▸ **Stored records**
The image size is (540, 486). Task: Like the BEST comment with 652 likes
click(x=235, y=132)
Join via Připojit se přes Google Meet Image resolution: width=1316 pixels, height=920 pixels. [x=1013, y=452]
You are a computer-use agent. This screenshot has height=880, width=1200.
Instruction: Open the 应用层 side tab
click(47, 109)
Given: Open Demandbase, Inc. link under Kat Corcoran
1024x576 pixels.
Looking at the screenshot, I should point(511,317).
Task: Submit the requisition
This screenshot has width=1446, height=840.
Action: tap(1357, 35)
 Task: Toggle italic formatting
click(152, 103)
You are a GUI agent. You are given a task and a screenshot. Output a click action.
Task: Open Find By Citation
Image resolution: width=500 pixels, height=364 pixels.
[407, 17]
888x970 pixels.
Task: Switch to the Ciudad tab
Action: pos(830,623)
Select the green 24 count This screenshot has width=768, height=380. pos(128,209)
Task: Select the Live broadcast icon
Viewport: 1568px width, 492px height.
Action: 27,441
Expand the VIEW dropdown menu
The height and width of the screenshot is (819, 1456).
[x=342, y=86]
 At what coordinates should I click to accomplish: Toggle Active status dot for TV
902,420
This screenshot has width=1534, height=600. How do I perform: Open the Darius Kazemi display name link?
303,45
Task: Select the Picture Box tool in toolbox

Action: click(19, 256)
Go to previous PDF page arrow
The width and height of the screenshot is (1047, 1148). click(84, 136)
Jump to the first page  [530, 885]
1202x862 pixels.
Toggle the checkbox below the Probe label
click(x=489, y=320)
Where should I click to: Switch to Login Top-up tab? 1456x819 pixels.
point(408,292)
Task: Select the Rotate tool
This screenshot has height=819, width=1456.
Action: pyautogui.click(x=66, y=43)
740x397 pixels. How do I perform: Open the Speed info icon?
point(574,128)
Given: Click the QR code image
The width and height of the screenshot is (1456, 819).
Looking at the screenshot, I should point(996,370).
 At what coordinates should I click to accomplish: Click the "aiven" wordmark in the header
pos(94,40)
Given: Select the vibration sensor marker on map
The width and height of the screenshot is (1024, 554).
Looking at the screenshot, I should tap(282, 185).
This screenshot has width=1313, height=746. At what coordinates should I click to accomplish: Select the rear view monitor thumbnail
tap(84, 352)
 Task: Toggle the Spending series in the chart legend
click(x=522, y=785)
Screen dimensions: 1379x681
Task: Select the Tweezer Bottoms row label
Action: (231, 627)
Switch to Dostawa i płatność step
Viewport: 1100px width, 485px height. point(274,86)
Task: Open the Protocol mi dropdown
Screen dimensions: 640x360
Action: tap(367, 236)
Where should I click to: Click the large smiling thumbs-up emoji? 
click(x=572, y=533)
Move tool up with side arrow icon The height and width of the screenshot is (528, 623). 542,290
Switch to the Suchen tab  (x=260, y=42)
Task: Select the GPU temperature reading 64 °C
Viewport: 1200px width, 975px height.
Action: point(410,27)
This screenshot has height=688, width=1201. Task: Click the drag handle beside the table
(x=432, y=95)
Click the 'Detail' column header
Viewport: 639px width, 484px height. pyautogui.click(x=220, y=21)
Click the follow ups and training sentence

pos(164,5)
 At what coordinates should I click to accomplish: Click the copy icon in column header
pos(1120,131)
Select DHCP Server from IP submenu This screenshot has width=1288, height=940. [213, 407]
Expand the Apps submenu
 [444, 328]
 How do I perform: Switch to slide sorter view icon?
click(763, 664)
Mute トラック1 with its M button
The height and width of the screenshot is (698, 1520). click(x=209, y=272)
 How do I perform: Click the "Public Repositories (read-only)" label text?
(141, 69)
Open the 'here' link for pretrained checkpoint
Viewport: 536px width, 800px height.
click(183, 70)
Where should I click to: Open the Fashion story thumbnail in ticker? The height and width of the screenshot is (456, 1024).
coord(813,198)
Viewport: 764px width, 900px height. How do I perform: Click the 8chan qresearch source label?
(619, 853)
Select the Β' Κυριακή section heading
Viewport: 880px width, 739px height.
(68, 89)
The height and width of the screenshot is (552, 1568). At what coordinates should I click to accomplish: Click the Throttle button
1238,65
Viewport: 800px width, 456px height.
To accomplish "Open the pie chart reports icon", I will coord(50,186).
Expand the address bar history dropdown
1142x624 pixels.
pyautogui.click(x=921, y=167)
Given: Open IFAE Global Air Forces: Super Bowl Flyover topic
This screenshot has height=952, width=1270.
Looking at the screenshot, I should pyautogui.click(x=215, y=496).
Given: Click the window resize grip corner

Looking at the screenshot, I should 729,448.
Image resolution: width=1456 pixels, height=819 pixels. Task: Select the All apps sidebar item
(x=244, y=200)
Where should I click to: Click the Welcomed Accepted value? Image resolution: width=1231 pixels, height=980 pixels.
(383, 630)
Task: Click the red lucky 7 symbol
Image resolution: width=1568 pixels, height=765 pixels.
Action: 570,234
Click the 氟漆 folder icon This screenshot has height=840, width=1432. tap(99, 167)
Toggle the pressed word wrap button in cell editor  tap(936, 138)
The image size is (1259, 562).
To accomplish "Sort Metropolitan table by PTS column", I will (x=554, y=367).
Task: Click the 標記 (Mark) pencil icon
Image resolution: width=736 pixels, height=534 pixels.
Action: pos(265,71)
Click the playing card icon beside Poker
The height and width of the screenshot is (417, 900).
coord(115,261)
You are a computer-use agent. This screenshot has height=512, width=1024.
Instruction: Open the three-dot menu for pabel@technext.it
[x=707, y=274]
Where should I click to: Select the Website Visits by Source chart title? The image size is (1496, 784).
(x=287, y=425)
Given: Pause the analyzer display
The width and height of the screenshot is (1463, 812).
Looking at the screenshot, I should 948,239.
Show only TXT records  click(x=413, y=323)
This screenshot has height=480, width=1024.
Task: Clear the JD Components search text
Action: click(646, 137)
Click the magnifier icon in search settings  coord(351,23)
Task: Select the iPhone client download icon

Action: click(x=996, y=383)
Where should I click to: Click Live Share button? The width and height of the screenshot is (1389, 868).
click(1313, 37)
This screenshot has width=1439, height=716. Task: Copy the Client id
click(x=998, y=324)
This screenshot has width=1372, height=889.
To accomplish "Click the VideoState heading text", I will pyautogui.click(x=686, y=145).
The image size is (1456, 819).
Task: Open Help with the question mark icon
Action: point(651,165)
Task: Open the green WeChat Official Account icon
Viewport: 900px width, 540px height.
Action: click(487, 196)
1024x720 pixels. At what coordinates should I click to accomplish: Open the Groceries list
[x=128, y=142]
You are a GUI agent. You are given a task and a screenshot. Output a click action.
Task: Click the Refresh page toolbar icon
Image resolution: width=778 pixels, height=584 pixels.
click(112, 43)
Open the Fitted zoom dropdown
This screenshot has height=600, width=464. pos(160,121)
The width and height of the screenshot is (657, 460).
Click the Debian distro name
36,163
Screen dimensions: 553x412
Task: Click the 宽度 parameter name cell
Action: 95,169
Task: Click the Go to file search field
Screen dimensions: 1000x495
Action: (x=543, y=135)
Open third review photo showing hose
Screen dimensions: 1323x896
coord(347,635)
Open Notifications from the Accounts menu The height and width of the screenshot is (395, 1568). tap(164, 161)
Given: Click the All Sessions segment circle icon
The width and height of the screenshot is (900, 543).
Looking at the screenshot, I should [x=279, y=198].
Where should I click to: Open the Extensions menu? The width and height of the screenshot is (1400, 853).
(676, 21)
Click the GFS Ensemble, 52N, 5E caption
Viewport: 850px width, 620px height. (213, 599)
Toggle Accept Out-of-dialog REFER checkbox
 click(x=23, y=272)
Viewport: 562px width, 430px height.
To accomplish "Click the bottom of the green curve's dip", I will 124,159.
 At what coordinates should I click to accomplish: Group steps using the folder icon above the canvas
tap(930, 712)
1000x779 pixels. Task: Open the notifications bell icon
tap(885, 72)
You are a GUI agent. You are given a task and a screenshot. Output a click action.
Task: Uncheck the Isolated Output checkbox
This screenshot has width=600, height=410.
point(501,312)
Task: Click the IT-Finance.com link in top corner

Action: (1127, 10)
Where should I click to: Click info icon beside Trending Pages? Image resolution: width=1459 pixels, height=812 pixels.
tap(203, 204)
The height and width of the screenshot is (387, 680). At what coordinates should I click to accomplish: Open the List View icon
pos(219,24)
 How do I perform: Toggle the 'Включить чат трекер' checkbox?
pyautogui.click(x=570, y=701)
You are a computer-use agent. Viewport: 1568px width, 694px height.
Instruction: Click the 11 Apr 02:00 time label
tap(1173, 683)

▸ **AIM**
Duplicate the stretch of entries from the line that contains "Task: Click the Go to file search field" through the line that contains "Open Notifications from", keeping every line identical to the original.

▸ **REPLY TO THE TASK**
Task: Click the Go to file search field
Screen dimensions: 1000x495
Action: (x=543, y=135)
Open third review photo showing hose
Screen dimensions: 1323x896
coord(347,635)
Open Notifications from the Accounts menu The height and width of the screenshot is (395, 1568). tap(164, 161)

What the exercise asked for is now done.